### [Record set]
★ ★ ★ ★ ★ ★ ★

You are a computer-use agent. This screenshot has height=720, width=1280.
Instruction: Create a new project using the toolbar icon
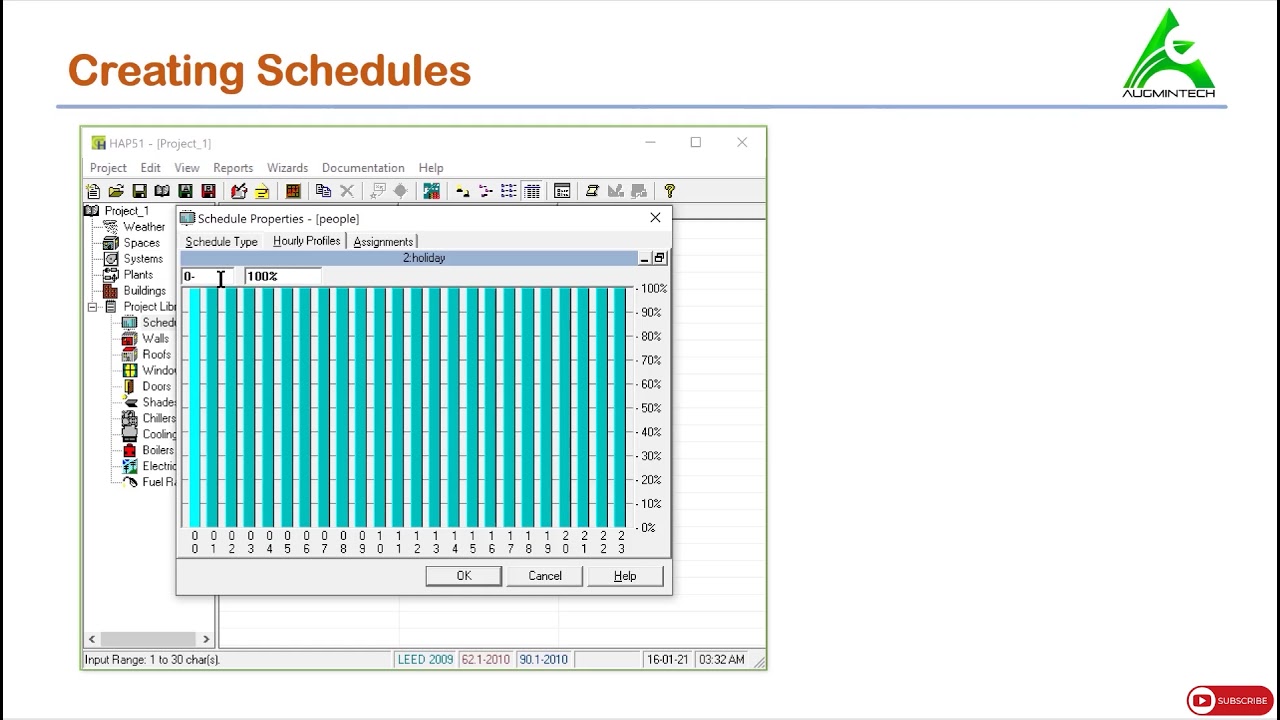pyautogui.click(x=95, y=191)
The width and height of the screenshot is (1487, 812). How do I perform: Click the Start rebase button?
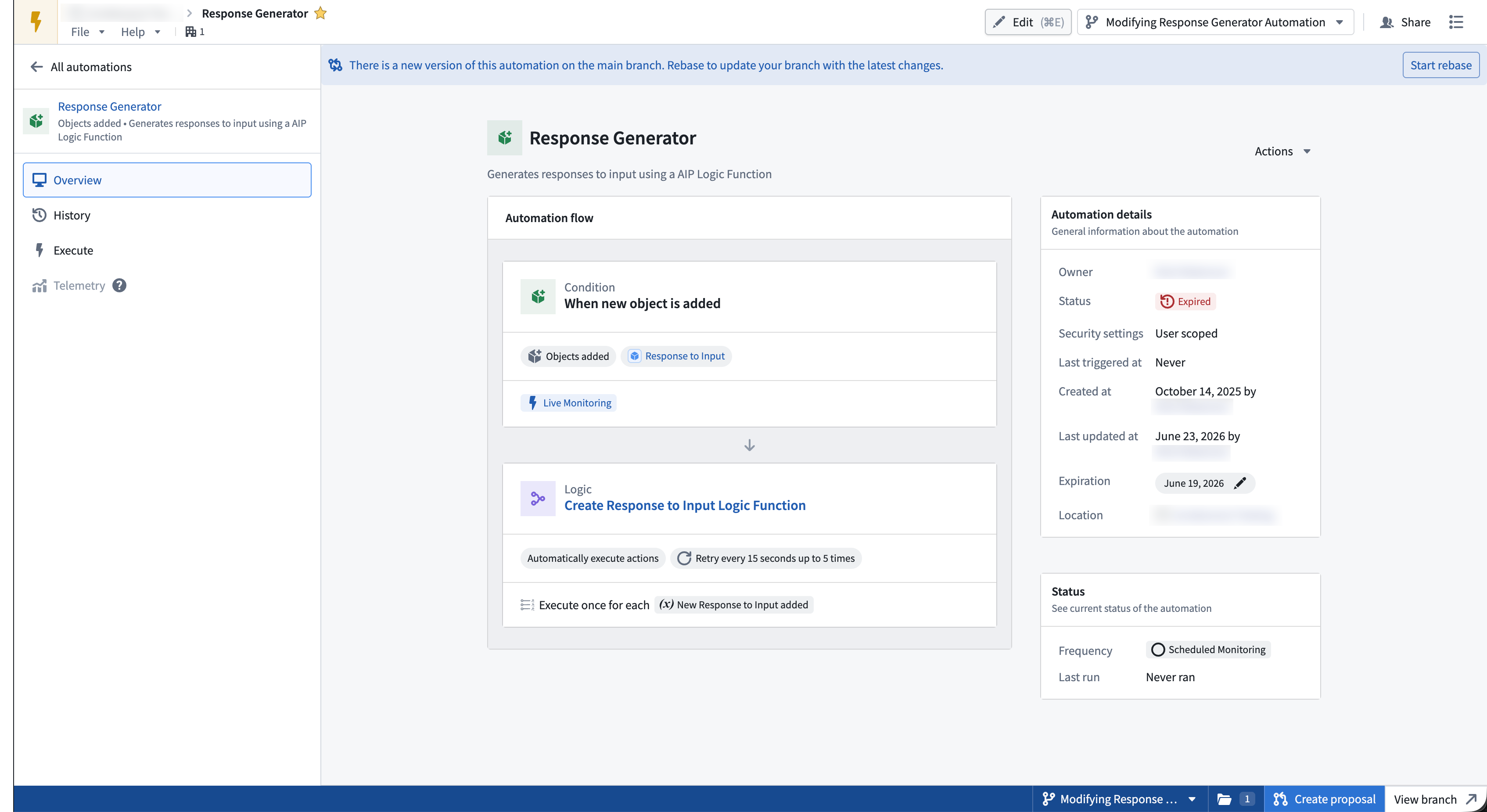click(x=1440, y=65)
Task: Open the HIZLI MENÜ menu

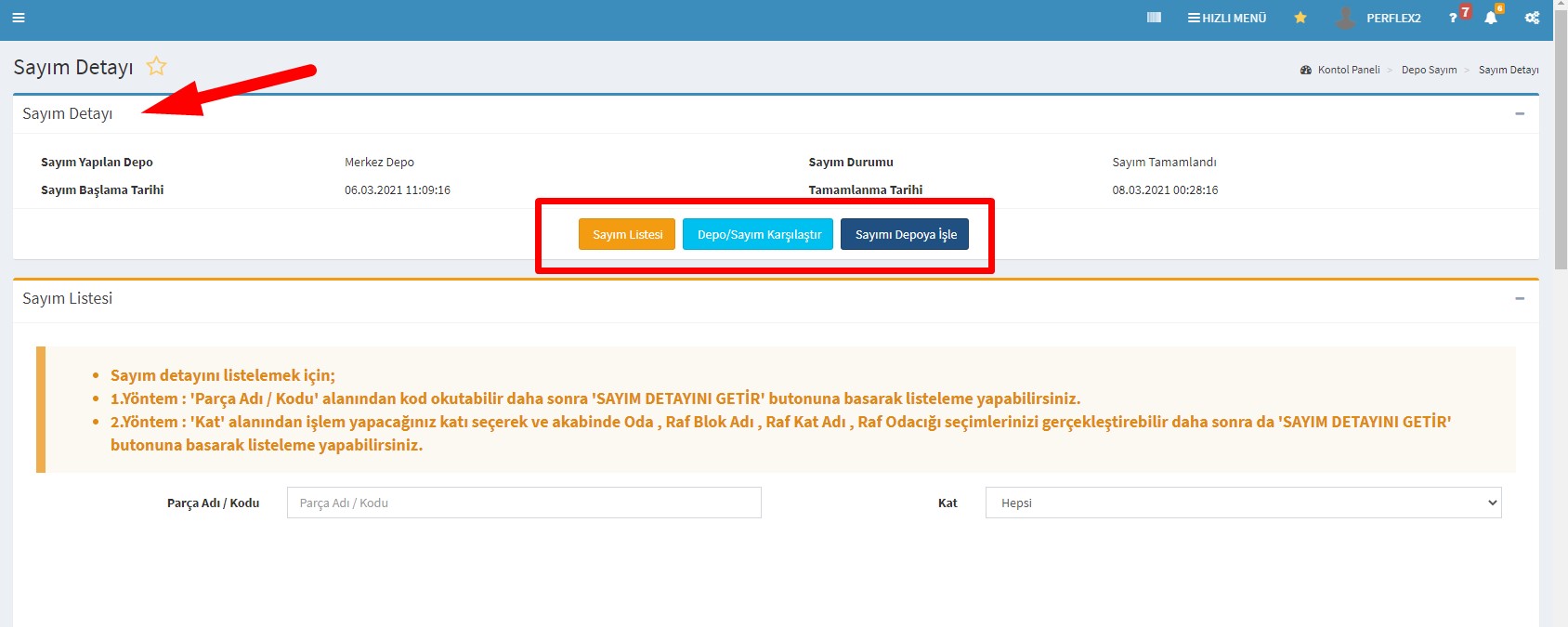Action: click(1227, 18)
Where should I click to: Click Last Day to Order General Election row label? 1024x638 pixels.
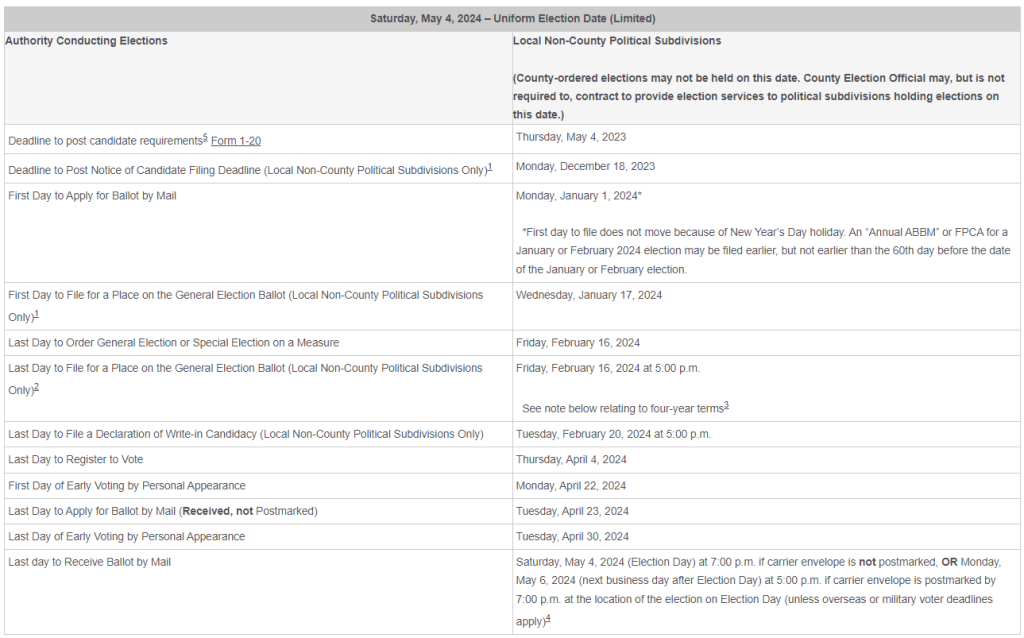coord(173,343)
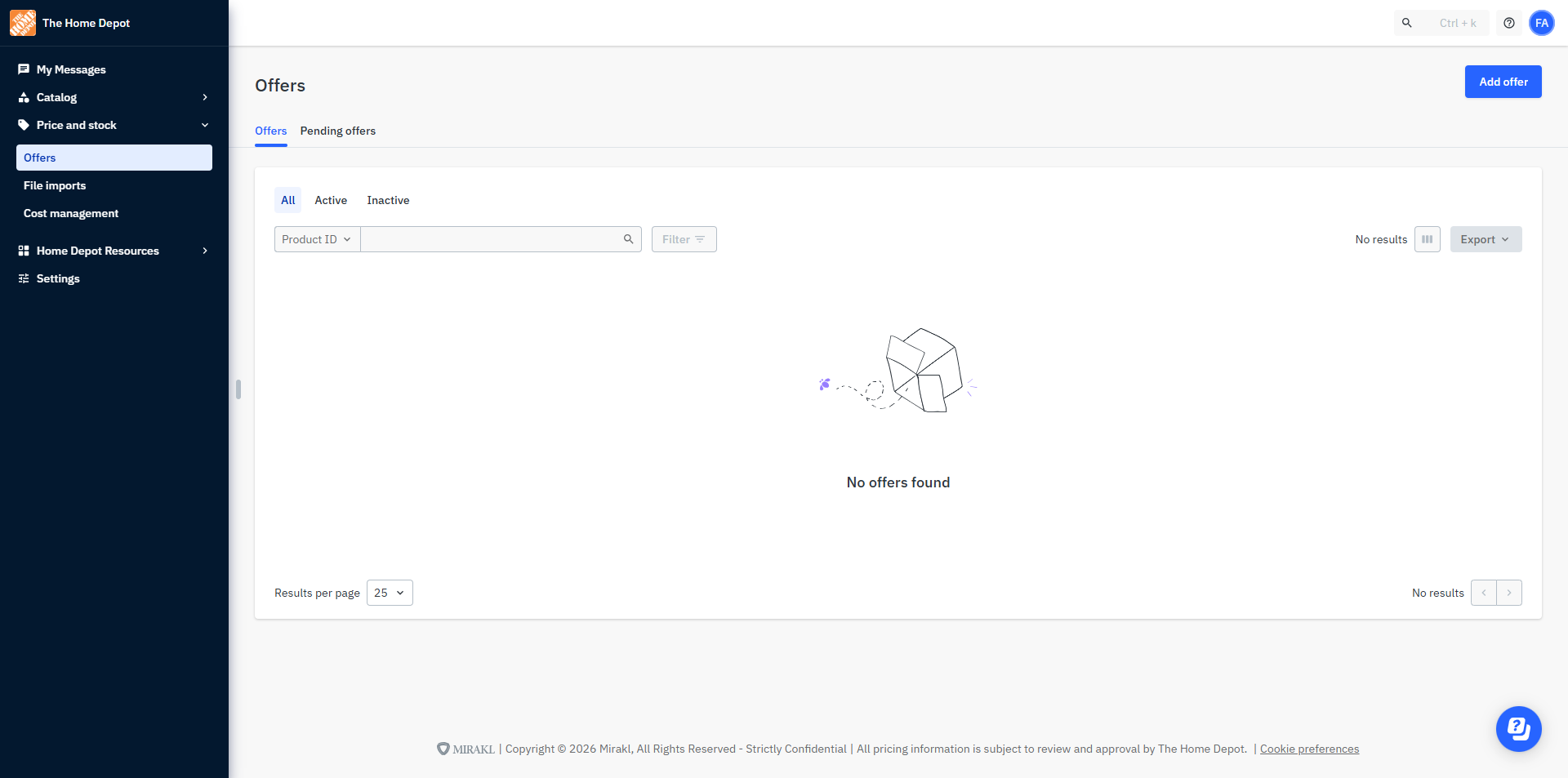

★ ★ ★ ★ ★ ★ ★

### [Work order]
The whole listing should be reproduced exactly. Images don't go in.

### [Solution to this task]
You are a computer-use agent. This screenshot has height=720, width=1280.
Instruction: Create a new project using the toolbar icon
pyautogui.click(x=95, y=191)
The width and height of the screenshot is (1487, 812). How do I perform: Click the Start rebase button?
click(x=1440, y=65)
Task: Open the HIZLI MENÜ menu

Action: click(1227, 18)
Where should I click to: Click Last Day to Order General Election row label? 1024x638 pixels.
coord(173,343)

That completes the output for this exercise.